Pernahkah kamu lihat dan amati fotomu pada masa kecil dulu, waktu masih seimut-imutnya? Ketika wajah kita masih bersih berseri. Dalam artian sebenarnya tentu saja. Ya iyalah, mungkin belum ada kerumunan jerawat di sana yang bikin wajah kita tak rata, hehe. Tapi bukan hanya dalam hal itu, melainkan juga dalam artian konotatif. Mungkin hanya perasaan saya, tapi saya baru sadar bahwa saya pernah memiliki wajah sepolos itu (memang tampang saya sekarang kayak apa?). Wajah yang masih memancarkan kekhasan anak-anak. Ada yang bilang wajah tanpa dosa. Jika tersenyum atau tertawa nampak sekali itu tulus dari dalam hati, bukan dibuat-buat. Membuat orang disekitarnya merasakan kegembiraan pula. Ingatkah saat kamu tertawa tanpa sebab jelas pada umur hitungan bulan, ibu bapakmu yang mengawasimu turut nyengir juga sambil bergumam, "Kenapa sih anak ini? Lucu sekali.."

Pada masa itu, kita memang hanya seperti kertas putih polos nan lembut. Indahnya warna kita pada awalnya adalah bentukan dari kedua orang tua kita (semoga Allah membalas kebaikan mereka). Beberapa tahun pertama, kita ingat bagaimana kita patuh terhadap segala arahan orangtua kita tanpa pernah banyak tanya. Dengan asumsi waktu itu 'pokoknya ikuti aja, apa kata bapak atau mama, itu pasti benar'.
Masihkah kamu ingat ketika pertama kali mereka memperkenalkan kita kepada Allah, dengan mengajak kita mengikuti gerakan shalat mereka? Atau ketika beliau menceritakan tentang kengerian siksa neraka yang membuat kita bergidik, lalu bertekad sebisa mungkin menghindarinya. Begitu juga pemaparan beliau tentang surga, dideskripsikan dengan bahasa sederhana yang menggugah, membuat kita berucap dengan penuh semangat, "wah, kalo gitu saya mau masuk ke sana!".

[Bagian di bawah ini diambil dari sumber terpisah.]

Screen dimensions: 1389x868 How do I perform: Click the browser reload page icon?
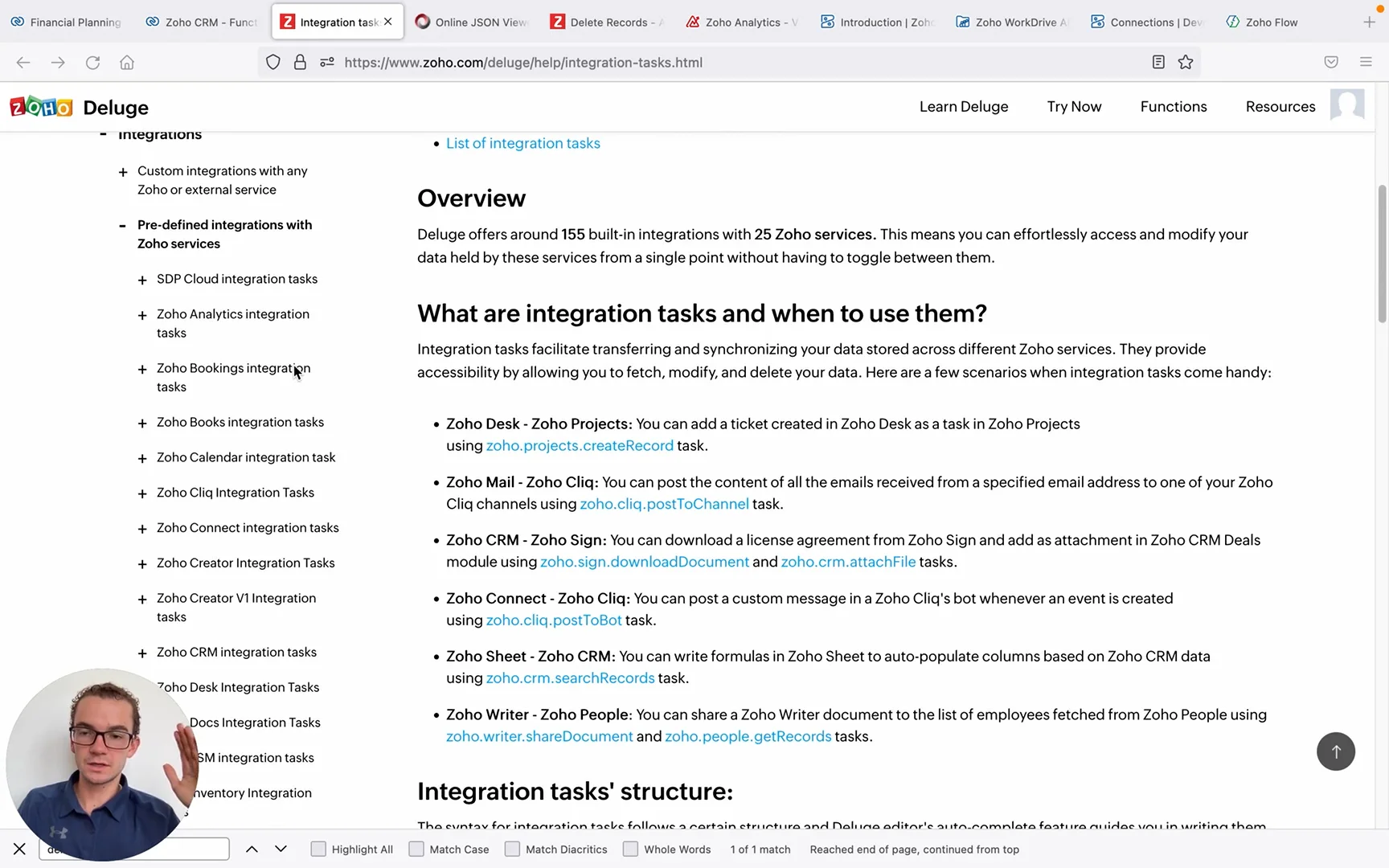pos(92,63)
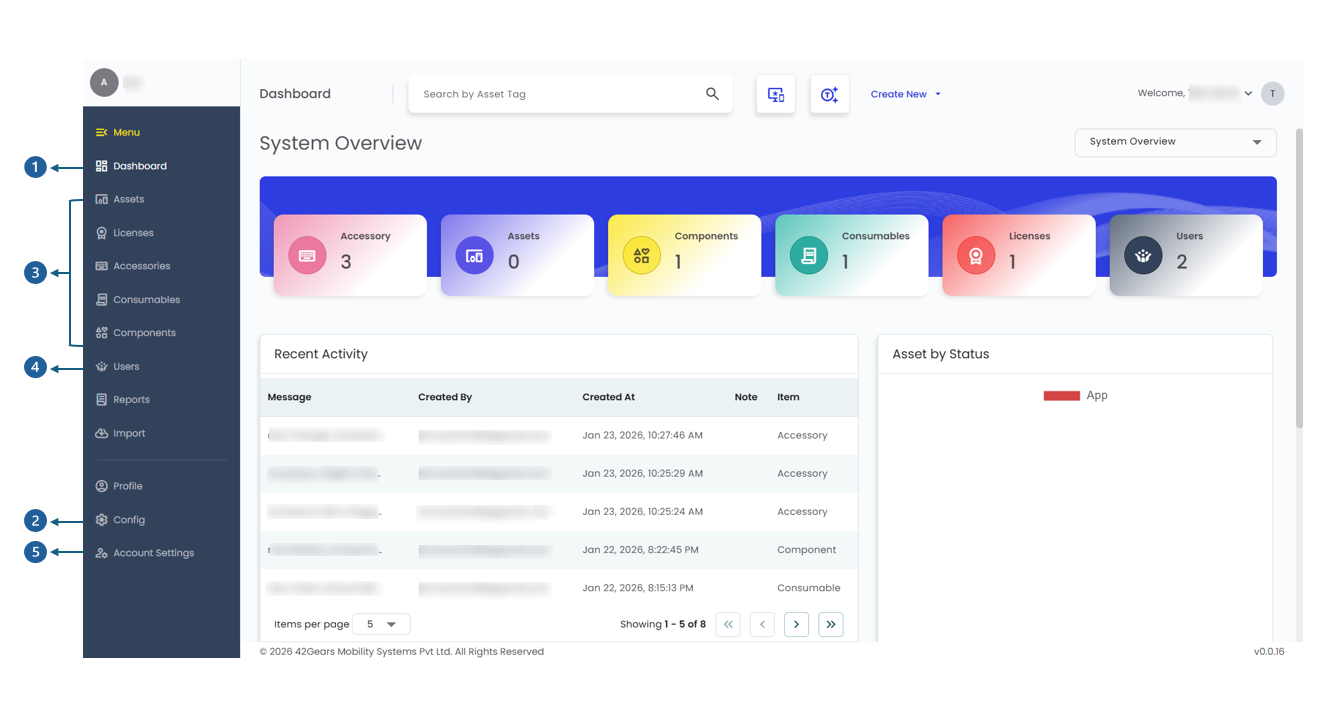Collapse the sidebar using Menu toggle
This screenshot has width=1323, height=715.
[x=102, y=132]
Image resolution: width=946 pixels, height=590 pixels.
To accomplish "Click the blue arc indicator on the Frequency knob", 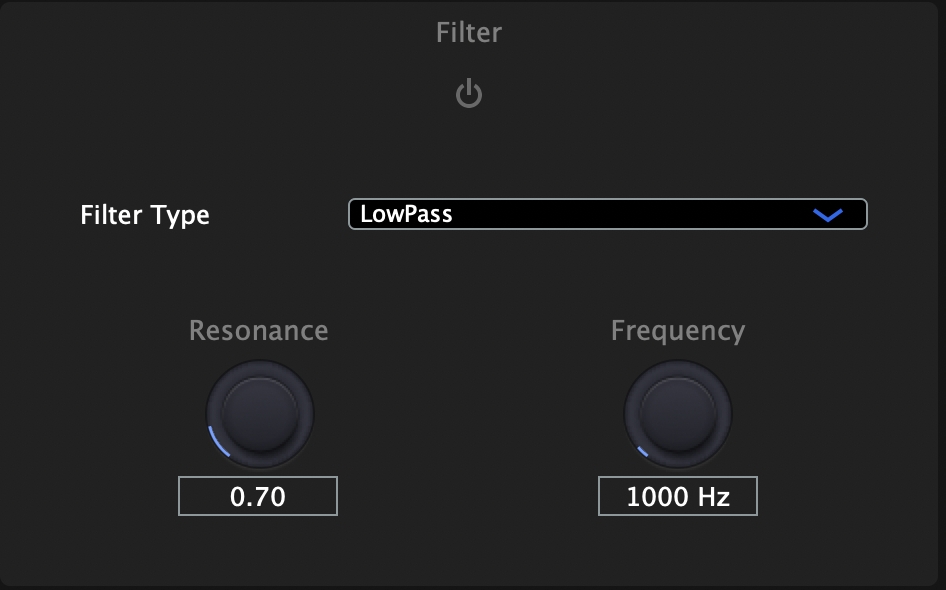I will [x=641, y=452].
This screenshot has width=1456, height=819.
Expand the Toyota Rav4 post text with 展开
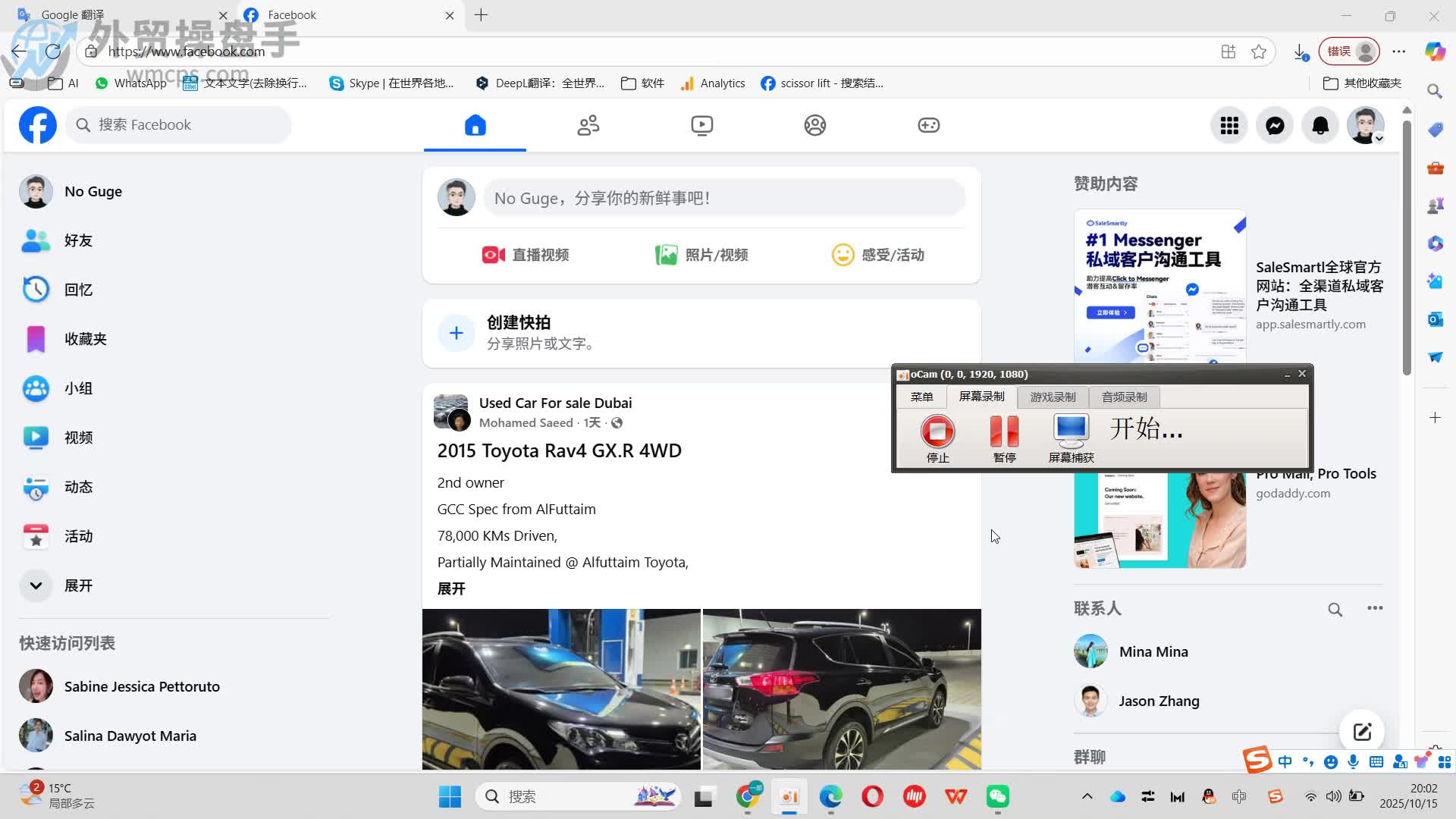[x=451, y=588]
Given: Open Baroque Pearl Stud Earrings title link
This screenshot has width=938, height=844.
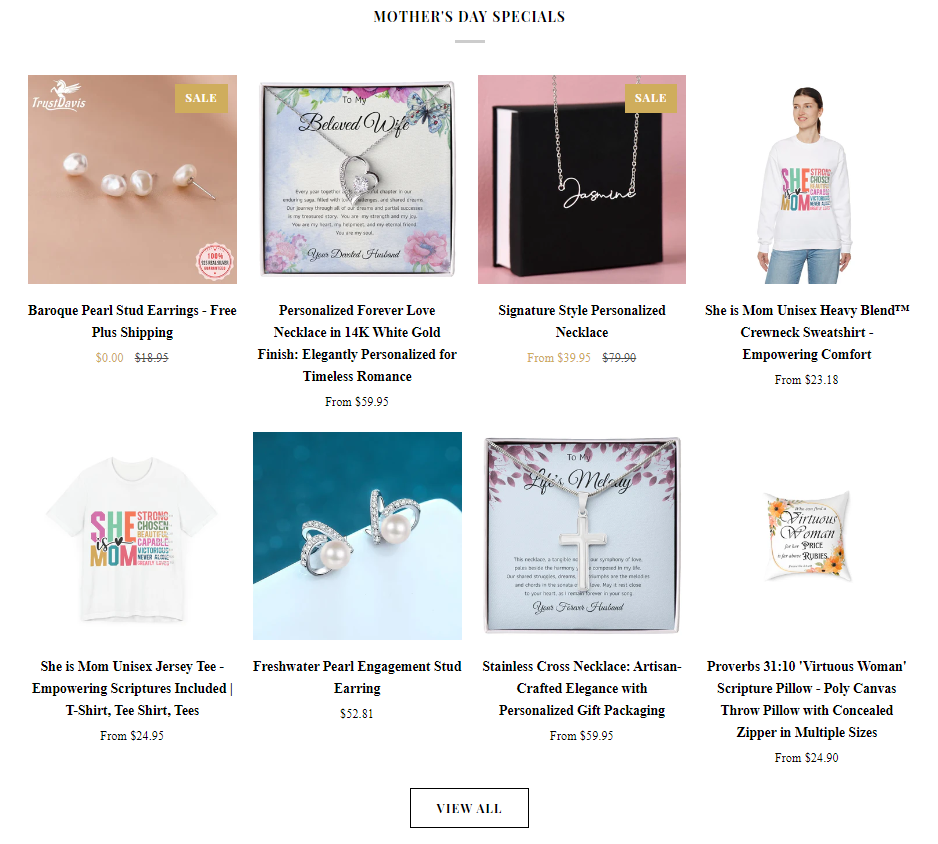Looking at the screenshot, I should (x=132, y=321).
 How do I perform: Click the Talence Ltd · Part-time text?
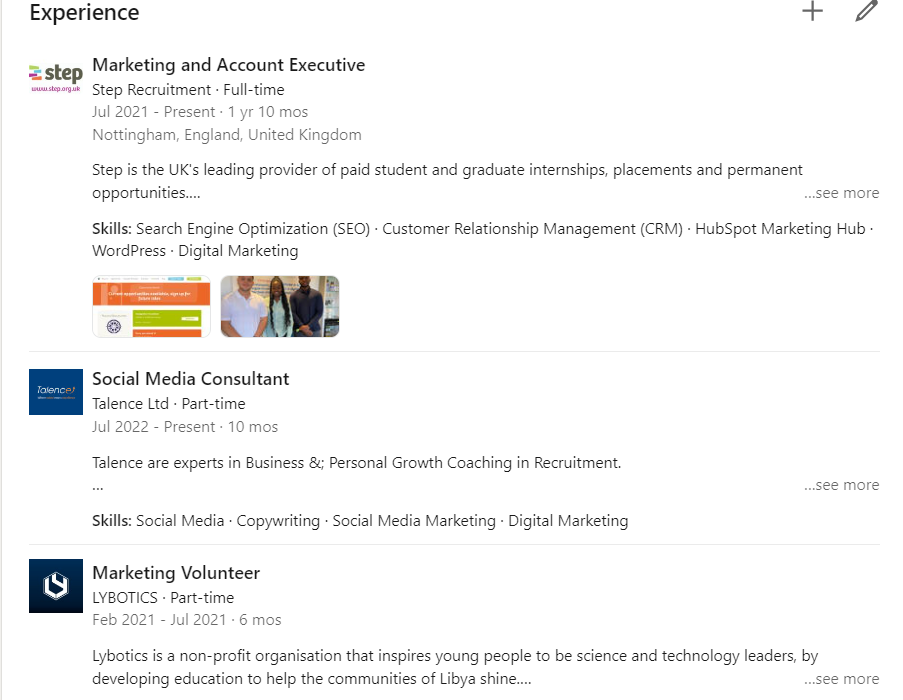pyautogui.click(x=168, y=404)
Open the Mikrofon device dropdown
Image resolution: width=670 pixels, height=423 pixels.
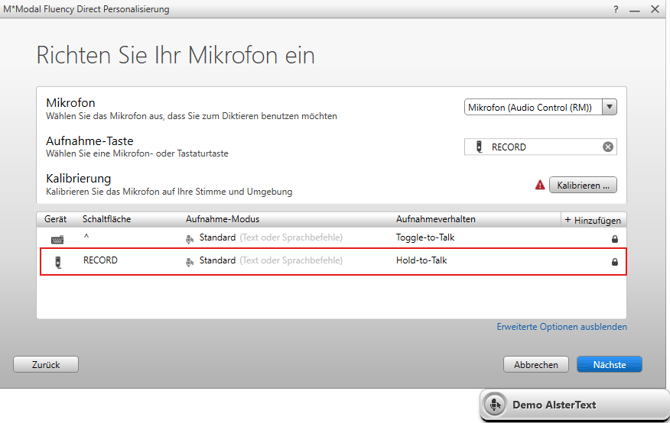(533, 107)
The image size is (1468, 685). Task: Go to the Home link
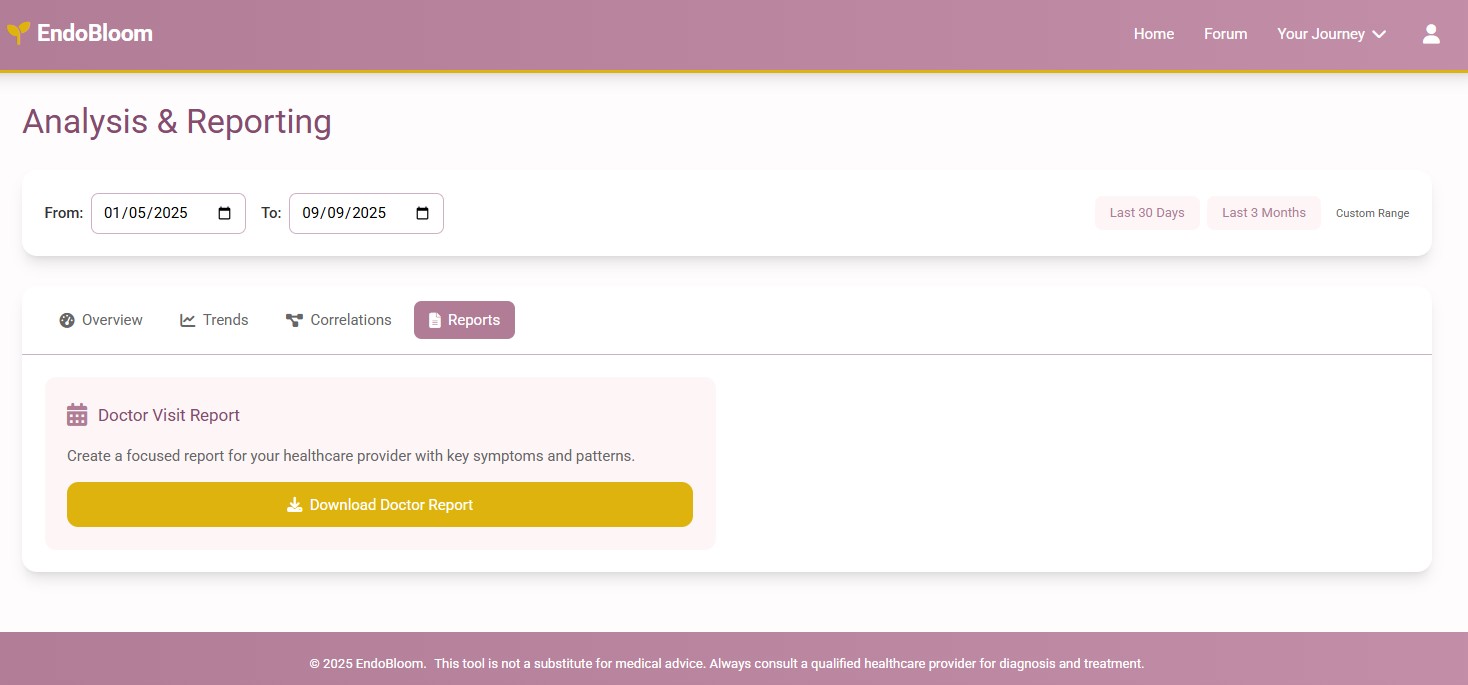coord(1153,34)
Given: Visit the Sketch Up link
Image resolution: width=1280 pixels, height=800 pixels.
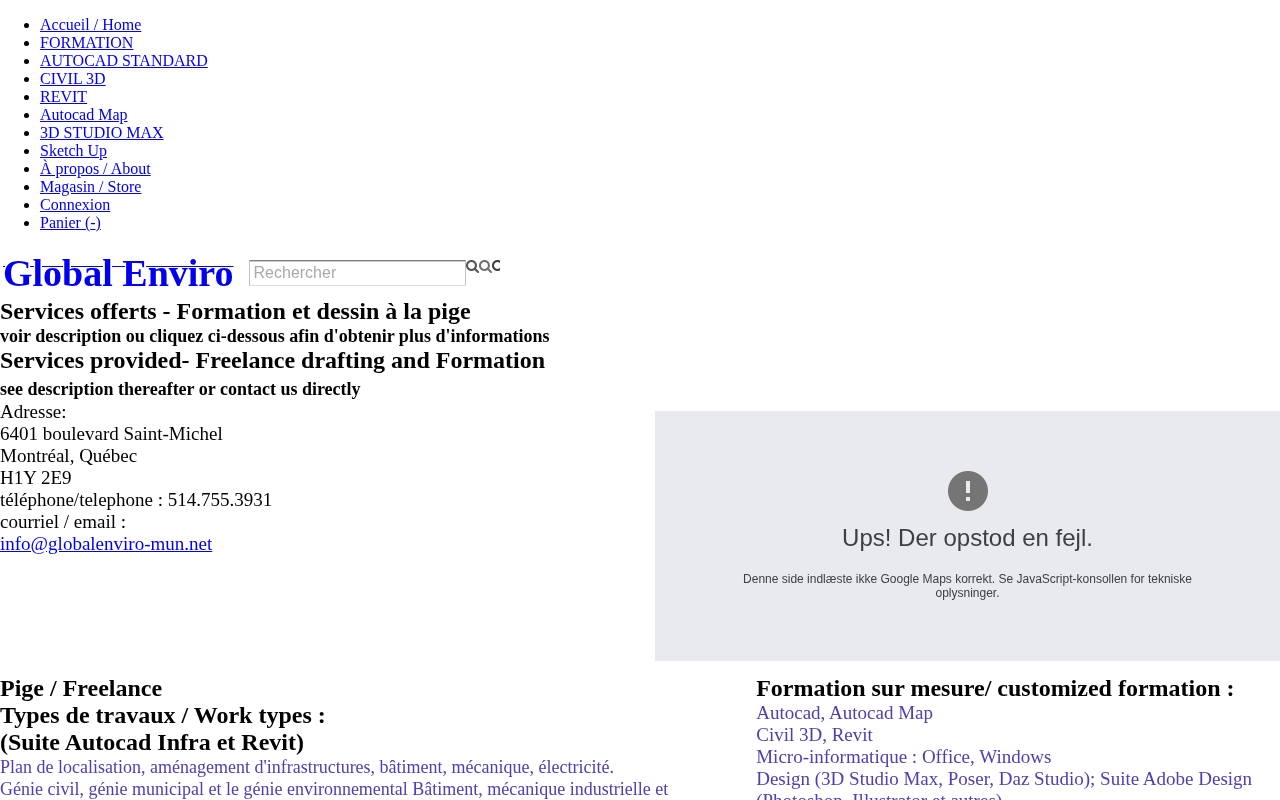Looking at the screenshot, I should (x=73, y=151).
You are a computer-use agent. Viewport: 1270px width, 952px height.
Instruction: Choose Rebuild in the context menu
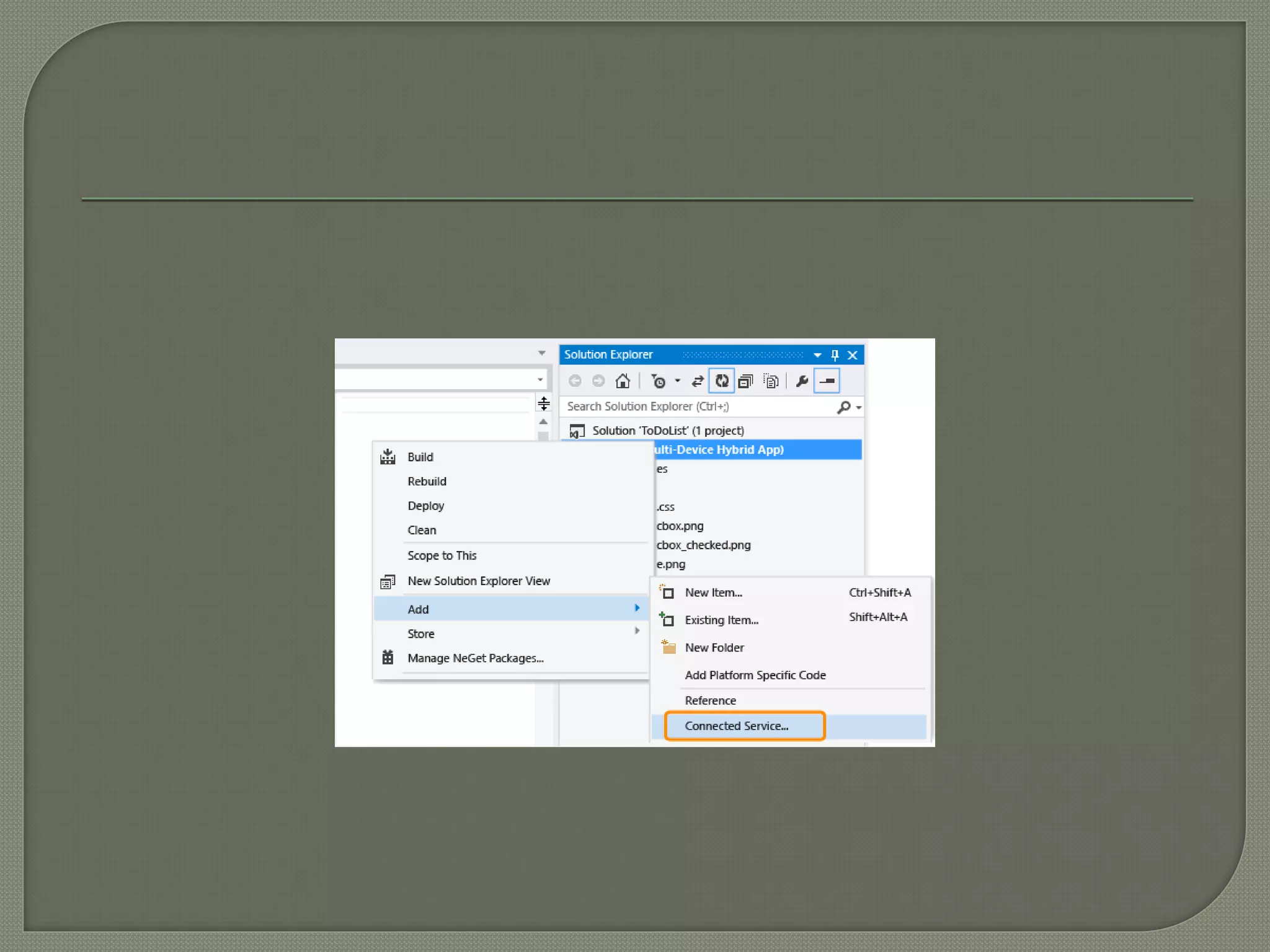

Hehe, benar-benar masa yang sangat indah ya? Masa yang di sana, salahnya tindakan kita dianggap lumrah. "Ah, itu karena dia masih kecil, belum tahu apa-apa." Lalu kita diberi pengajaran yang baik setelahnya. Kemudian, di saat kita melakukan kebaikan kecil saja seperti mematikan keran air yang terbuka sedari tadi atau bahkan hanya mengenakan baju sendiri, akan dibalas dengan ucapan "Wah sudah pintar si kecil ini rupanya."

Beranjaklah kita menuju dewasa, suatu takdir yang sebenarnya sangat indah dari Sang Rabb Maha Kuasa. Seharusnya akal kita yang makin sempurna ini turut menyempurnakan pula keindahan warna dasar yang dilukiskan orang tua kita sebelumnya. Akal akan membawa kita semakin mengenal tanda-tanda kebesaran-Nya, semakin tunduk pada-Nya, mengetahui tentang pahala dan dosa, benar dan salah beserta ganjarannya.

Sayangnya, seringkali akal malah berbalik dibutakan oleh hawa nafsu. Sehingga kita menjadi sombong. Kertas lembut berlukis warna dasar yang indah tadi terkotori dan menjadi kasar. Surga dan neraka dianggap seakan hanyalah dongeng yang diceritakan orang tua sebelum tidur, atau untuk menakut-nakuti supaya kita patuh dengan orang tua. Prasangka buruk yang salah, bahkan terhadap saudara sendiri, selalu menghantui pikiran. Seakan lupa dulu orang tua mengajarkan untuk tidak berbohong karena sekarang seringkali tidak jujur dalam ujian. Shalat lima waktu terabaikan. Diajak kepada kebaikan berpikir banyak dulu, anehnya melakukan maksiat tanpa pikir panjang sebelumnya. Nah, yang manakah kita?

Harus diakui, saya merindukan masa sewaktu saya masih kecil itu. Bukan karena pemanjaannya. Namun kepolosan saya waktu itu. Tatkala saya belum mengenal yang namanya hawa nafsu jahat dan kesombongan diri.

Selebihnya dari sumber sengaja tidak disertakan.